When using `dm_control` tasks we expect the `env_id` to be specified as `dmc:domain_name-task_name` or for manipulation
tasks as `dmc:manipulation-environment_name`. For `metaworld` tasks, we require the structure `metaworld:env_id-v2`, our
custom tasks and standard gym environments can be created without prefixes.

### Black-box Environments

All environments provide by default the cumulative episode reward, this can however be changed if necessary. Optionally,
each environment returns all collected information from each step as part of the infos. This information is, however,
mainly meant for debugging as well as logging and not for training.

|Key| Description|Type
|---|---|---|
`positions`| Generated trajectory from MP | Optional
`velocities`| Generated trajectory from MP | Optional
`step_actions`| Step-wise executed action based on controller output | Optional
`step_observations`| Step-wise intermediate observations | Optional
`step_rewards`| Step-wise rewards | Optional
`trajectory_length`| Total number of environment interactions | Always
`other`| All other information from the underlying environment are returned as a list with length `trajectory_length` maintaining the original key.
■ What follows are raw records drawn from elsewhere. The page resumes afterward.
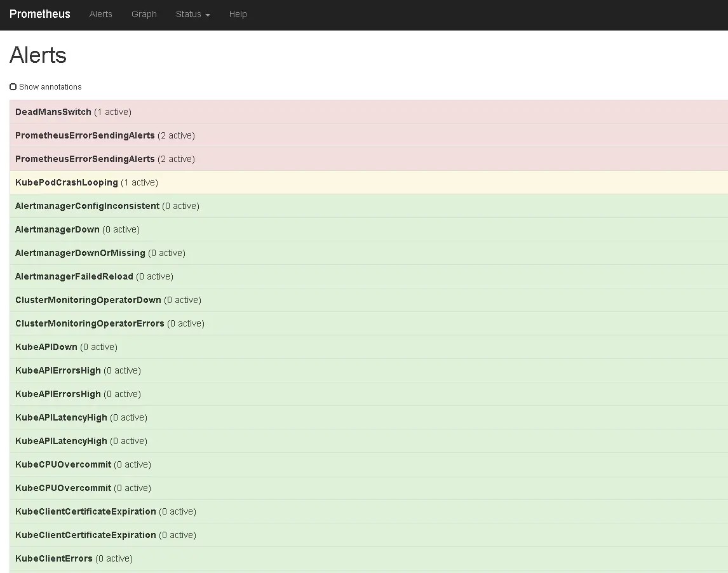Open the Status dropdown menu
728x573 pixels.
pyautogui.click(x=192, y=14)
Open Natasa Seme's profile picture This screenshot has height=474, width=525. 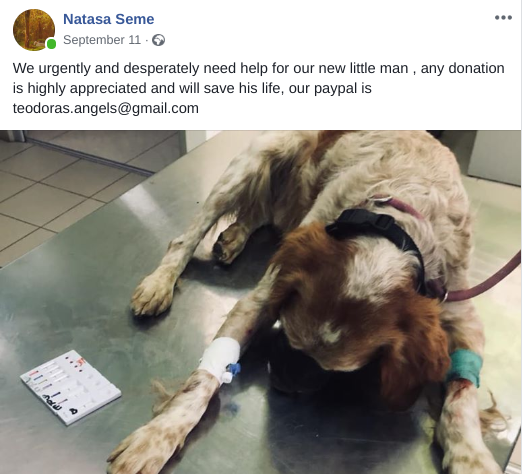tap(34, 30)
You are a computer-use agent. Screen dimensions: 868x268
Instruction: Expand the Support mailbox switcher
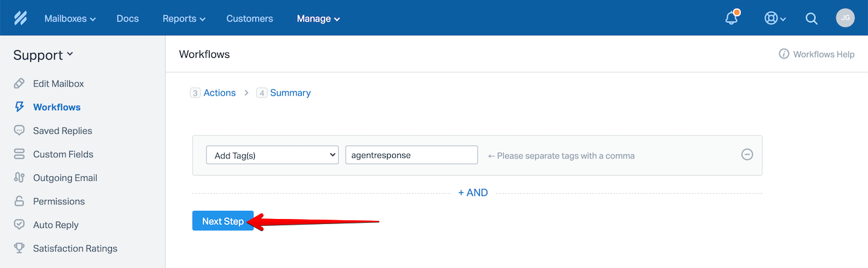[43, 55]
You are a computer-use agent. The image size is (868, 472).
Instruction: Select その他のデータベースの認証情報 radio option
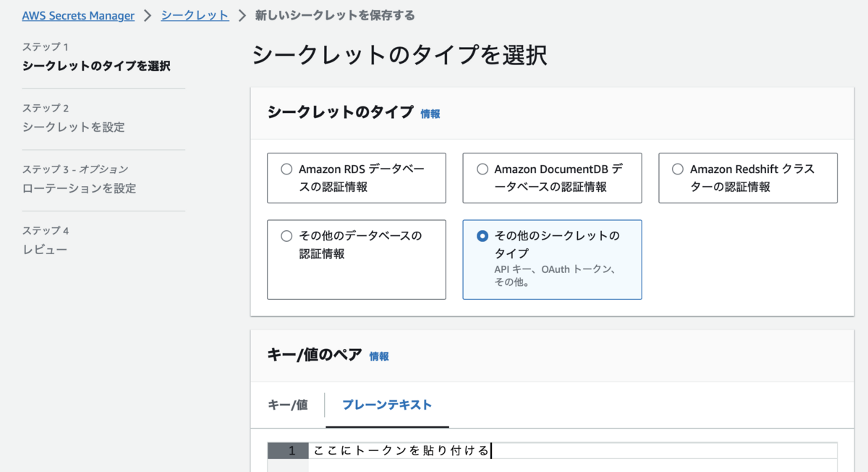[286, 236]

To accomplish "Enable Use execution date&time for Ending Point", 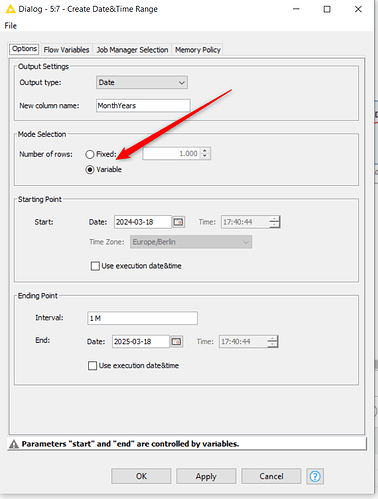I will point(93,366).
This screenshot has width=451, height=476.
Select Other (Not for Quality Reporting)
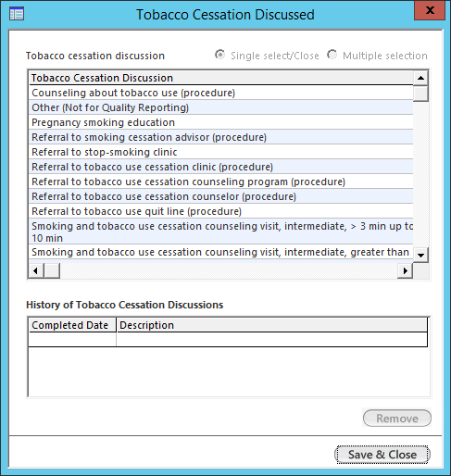pyautogui.click(x=221, y=107)
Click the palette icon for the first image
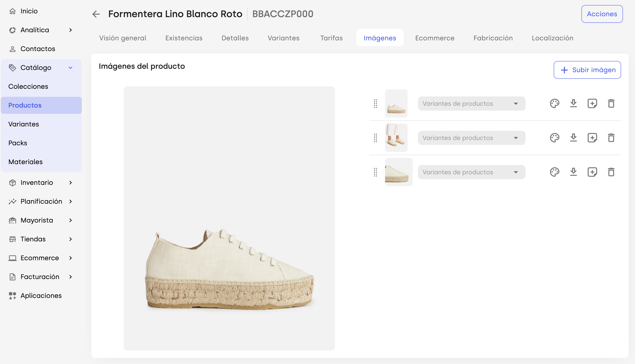635x364 pixels. [x=554, y=104]
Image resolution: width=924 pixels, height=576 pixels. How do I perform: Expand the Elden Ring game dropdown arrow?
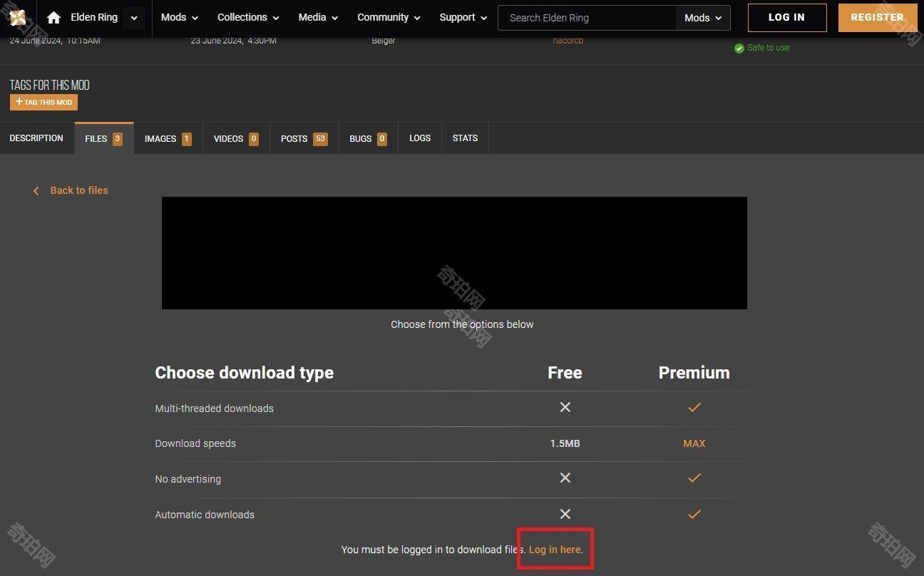click(x=134, y=18)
In case some information are not provided every time step, the missing values are filled with `None`. | Always

Existing MP tasks can be created the same way as above. Just keep in mind, calling `step()` executes a full trajectory.

> **Note:**   
> Currently, we are also in the process of enabling replanning as well as learning of sub-trajectories.
> This allows to split the episode into multiple trajectories and is a hybrid setting between step-based and
> black-box leaning.
> While this is already implemented, it is still in beta and requires further testing.
> Feel free to try it and open an issue with any problems that occur.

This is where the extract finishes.